Ice cream around the world (and at home)

Horchata Ice Cream with Snickerdoodle Cookie

Horchata Ice Cream with Snickerdoodle Cookie

Living in the Mission neighborhood in San Francisco, horchata ice cream or ricanelas ice cream from Bi-Rite Creamery is a no brainer.

Blanching almonds

But you see, my 31st flavor, the final ice cream flavor to be created in one year is dedicated to my number one fan. The one fan that loved every ice cream flavor (except anything with ginger) regardless of whether it was too icy, too sweet, or too bland. To Chris who has supported the project in the 31 flavor incarnation and the ice cream travel guide from day one and was the inspiration for it all.

Nearly seven years ago in 2006, we met through mutual friends at a quick stop at the taco trucks on International Blvd in Oakland. As I sat down on the sun worn plastic chairs with tacos and a drink, Chris said to me, “I always have horchata with my tacos.”

I said, “Me too!”

Horchata has always been a Mexican tradition, combining cinnamon, milk, and rice. Adding a cinnamon sugar cookie like a snickerdoodle makes perfect sense.
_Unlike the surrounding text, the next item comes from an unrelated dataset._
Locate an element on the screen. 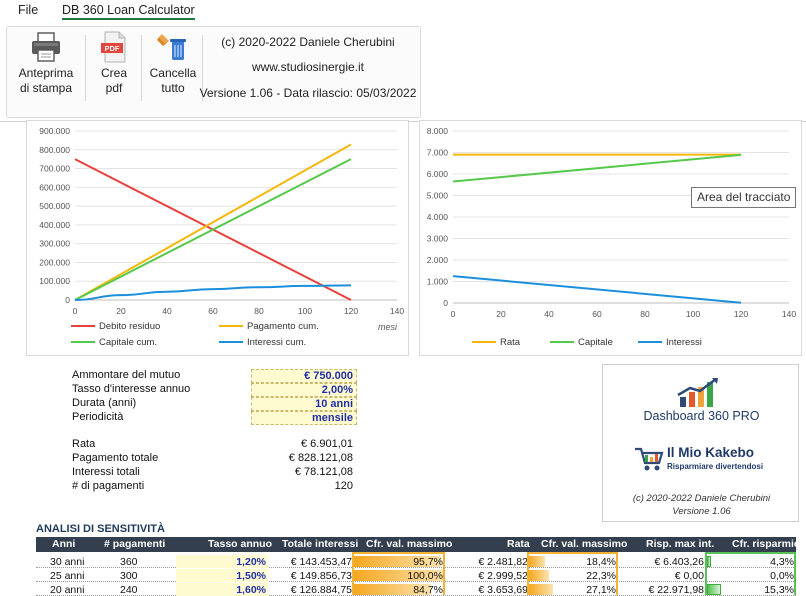 Image resolution: width=806 pixels, height=596 pixels. col-anni: Anni is located at coordinates (64, 544).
Packaged cinnamon sticks and rice from a Mexican market

At Bi-Rite Creamery years later, he always got the ricanelas ice cream. The one flavor with the unpronounceable name that scoopers wrote out the pronunciation for in English. Ree-can-ell-as or something similar. Like horchata, ricanelas is inspired by a cinnamon cookie from Mexico. At Bi-Rite, they use snickerdoodle cookies. When the flavor was not present, Chris pouted and resorted to whatever I chose.

On horchata, Chris describes his love in practical terms, “Like I said, it’s both sweet and spicy. It has a cinnamon kick. Turns out that it has very high sugar content. Even the grittiness from the rice adds to the flavor. It makes it even better.”

So I dedicate this flavor to you, Chris. Not because you would eat ice cream in bed all day. Whether it’s grocery store brand, the rocket shaped pops…or pint sized small batches. You’re the only one like me that can eat more than 5 scoops of ice cream per day. Thank you for being with me every step of the way.


Baking snickerdoodle cookies


Adapted from Bi-Rite Creamery’s Sweet Cream Sugar Cones Cookbook and Bojon Gourmet


At least 20 blanched almonds
1/2 cup long grain rice
1 cinnamon stick
3 cups half and half
1/2 cup sugar
1/2 teaspoon of ground cinnamon
pinch of salt
5 egg yolks
1-2 snickerdoodle cookies (optional; if you want to make your own, use this recipe)


To blanch the almonds (if you don’t buy them pre-blanched), place unpeeled almonds in a heatsafe bowl. Pour boiling water to barely cover the almonds. Let almonds sit for at most a minute. Drain and immediately rinse in cold water. Rinse one more time. Pat dry. The skins should slip right off.

Combine the blanched almonds, rice, and cinnamon stick in a dry medium saucepan. Over medium heat, toast until fragrant, about a few minutes. Immediately pour in the half and half into the saucepan. Remove from heat when steaming. Steep for at least 30 minutes to infuse the half and half with the toasted almonds, rice, and cinnamon stick.

Strain the horchata milk into a separate bowl, removing the almonds, rice, and cinnamon stick. In a clean medium saucepan, combine the horchata milk, sugar, ground cinnamon, and salt. Heat until steaming.

In a separate bowl, whisk the egg yolks.

Temper the egg yolks by pouring one cup at a time of the warmed horchata mixture into the bowl. Whisk the mixture after every cup until at least 1/4 cream mixture remains in the saucepan. Return the contents into the saucepan and place over medium heat. Stir frequently. The custard will thicken. Remove from heat when the mixture coats the back of a spoon.

Chill for a few hours or overnight in the refrigerator. Churn in an ice cream maker based on the manufacturer’s instructions. Five minutes until the end of churning (or when it looks like it’s almost solid), add snickernoodle pieces.

Serve as is or on top of a fresh snickerdoodle cookie.